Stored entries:

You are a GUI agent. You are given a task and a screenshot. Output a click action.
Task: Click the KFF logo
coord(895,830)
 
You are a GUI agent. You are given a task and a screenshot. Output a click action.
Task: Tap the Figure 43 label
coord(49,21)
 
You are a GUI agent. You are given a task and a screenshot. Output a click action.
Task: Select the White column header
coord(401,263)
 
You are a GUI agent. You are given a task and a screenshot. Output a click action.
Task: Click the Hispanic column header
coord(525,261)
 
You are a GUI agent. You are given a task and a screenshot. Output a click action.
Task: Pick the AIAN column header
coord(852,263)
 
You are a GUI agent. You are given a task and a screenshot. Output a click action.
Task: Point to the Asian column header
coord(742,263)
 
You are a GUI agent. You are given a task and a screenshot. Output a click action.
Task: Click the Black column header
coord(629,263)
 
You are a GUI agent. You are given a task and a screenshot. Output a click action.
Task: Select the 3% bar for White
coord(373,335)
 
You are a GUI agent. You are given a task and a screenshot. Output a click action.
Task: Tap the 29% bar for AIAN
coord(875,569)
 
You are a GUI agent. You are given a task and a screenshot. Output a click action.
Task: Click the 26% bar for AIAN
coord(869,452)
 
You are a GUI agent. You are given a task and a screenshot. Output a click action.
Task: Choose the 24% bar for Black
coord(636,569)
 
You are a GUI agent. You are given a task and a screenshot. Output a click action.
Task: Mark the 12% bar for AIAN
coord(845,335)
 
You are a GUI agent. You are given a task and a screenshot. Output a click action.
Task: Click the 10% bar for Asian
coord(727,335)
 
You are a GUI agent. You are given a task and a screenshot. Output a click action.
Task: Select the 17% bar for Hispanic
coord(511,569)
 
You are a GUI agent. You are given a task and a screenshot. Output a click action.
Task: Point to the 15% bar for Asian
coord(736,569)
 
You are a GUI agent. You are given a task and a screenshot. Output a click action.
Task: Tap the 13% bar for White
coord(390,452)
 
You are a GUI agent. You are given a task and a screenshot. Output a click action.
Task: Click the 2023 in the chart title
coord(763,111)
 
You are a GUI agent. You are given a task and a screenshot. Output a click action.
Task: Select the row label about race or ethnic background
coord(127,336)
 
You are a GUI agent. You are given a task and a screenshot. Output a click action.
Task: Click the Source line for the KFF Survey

_Work instructions_
Report every line in the rows above that contains the word "Select", treating uppercase and lowercase letters as different.

_Completed task_
Task: Select the White column header
Task: Select the 3% bar for White
Task: Select the 17% bar for Hispanic
Task: Select the row label about race or ethnic background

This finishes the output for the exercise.